*** Material to process ***
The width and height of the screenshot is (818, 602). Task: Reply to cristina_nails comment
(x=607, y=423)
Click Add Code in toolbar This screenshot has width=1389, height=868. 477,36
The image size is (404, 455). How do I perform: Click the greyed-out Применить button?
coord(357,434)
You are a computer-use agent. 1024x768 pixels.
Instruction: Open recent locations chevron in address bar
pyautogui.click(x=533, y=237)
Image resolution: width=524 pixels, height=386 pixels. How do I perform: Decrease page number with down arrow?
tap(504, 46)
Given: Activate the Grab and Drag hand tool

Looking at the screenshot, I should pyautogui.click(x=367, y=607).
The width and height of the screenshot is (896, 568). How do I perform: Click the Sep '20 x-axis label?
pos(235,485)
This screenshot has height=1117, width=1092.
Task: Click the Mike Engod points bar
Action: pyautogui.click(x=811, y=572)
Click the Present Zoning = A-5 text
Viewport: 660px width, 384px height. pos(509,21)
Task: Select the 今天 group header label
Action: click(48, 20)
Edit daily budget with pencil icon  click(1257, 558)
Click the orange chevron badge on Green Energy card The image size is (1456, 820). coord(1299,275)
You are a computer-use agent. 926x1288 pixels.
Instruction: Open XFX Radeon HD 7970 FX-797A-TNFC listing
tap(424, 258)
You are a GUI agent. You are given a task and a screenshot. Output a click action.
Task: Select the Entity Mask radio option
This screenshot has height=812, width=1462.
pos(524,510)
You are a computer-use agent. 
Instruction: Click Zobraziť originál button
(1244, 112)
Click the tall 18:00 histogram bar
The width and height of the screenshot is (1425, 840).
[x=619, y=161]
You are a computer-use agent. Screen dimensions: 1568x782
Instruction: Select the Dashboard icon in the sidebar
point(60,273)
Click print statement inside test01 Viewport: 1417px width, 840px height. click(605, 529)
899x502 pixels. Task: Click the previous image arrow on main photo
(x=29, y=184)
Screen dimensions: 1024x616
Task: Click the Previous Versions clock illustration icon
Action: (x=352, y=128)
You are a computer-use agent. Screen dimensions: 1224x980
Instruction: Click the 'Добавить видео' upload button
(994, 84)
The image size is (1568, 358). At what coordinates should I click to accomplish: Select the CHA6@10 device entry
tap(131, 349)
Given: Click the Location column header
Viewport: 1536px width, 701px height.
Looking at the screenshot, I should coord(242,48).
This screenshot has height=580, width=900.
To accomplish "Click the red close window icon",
***
Your objective — Format every line of the data above as a Markdown table with two columns, Row and Line. Put a row number in the first column and the line in the second, and leave out blank lines.

Problem solution —
| Row | Line |
|---|---|
| 1 | The width and height of the screenshot is (818, 602). Task: Reply to cristina_nails comment |
| 2 | (x=607, y=423) |
| 3 | Click Add Code in toolbar This screenshot has width=1389, height=868. 477,36 |
| 4 | The image size is (404, 455). How do I perform: Click the greyed-out Применить button? |
| 5 | coord(357,434) |
| 6 | You are a computer-use agent. 1024x768 pixels. |
| 7 | Instruction: Open recent locations chevron in address bar |
| 8 | pyautogui.click(x=533, y=237) |
| 9 | Image resolution: width=524 pixels, height=386 pixels. How do I perform: Decrease page number with down arrow? |
| 10 | tap(504, 46) |
| 11 | Given: Activate the Grab and Drag hand tool |
| 12 | Looking at the screenshot, I should pyautogui.click(x=367, y=607). |
| 13 | The width and height of the screenshot is (896, 568). How do I perform: Click the Sep '20 x-axis label? |
| 14 | pos(235,485) |
| 15 | This screenshot has height=1117, width=1092. |
| 16 | Task: Click the Mike Engod points bar |
| 17 | Action: pyautogui.click(x=811, y=572) |
| 18 | Click the Present Zoning = A-5 text |
| 19 | Viewport: 660px width, 384px height. pos(509,21) |
| 20 | Task: Select the 今天 group header label |
| 21 | Action: click(48, 20) |
| 22 | Edit daily budget with pencil icon  click(1257, 558) |
| 23 | Click the orange chevron badge on Green Energy card The image size is (1456, 820). coord(1299,275) |
| 24 | You are a computer-use agent. 926x1288 pixels. |
| 25 | Instruction: Open XFX Radeon HD 7970 FX-797A-TNFC listing |
| 26 | tap(424, 258) |
| 27 | You are a GUI agent. You are given a task and a screenshot. Output a click action. |
| 28 | Task: Select the Entity Mask radio option |
| 29 | This screenshot has height=812, width=1462. |
| 30 | pos(524,510) |
| 31 | You are a computer-use agent.  |
| 32 | Instruction: Click Zobraziť originál button |
| 33 | (1244, 112) |
| 34 | Click the tall 18:00 histogram bar |
| 35 | The width and height of the screenshot is (1425, 840). |
| 36 | [x=619, y=161] |
| 37 | You are a computer-use agent. Screen dimensions: 1568x782 |
| 38 | Instruction: Select the Dashboard icon in the sidebar |
| 39 | point(60,273) |
| 40 | Click print statement inside test01 Viewport: 1417px width, 840px height. click(605, 529) |
| 41 | 899x502 pixels. Task: Click the previous image arrow on main photo |
| 42 | (x=29, y=184) |
| 43 | Screen dimensions: 1024x616 |
| 44 | Task: Click the Previous Versions clock illustration icon |
| 45 | Action: (x=352, y=128) |
| 46 | You are a computer-use agent. Screen dimensions: 1224x980 |
| 47 | Instruction: Click the 'Добавить видео' upload button |
| 48 | (994, 84) |
| 49 | The image size is (1568, 358). At what coordinates should I click to accomplish: Select the CHA6@10 device entry |
| 50 | tap(131, 349) |
| 51 | Given: Click the Location column header |
| 52 | Viewport: 1536px width, 701px height. |
| 53 | Looking at the screenshot, I should coord(242,48). |
| 54 | This screenshot has height=580, width=900. |
| 55 | To accomplish "Click the red close window icon", |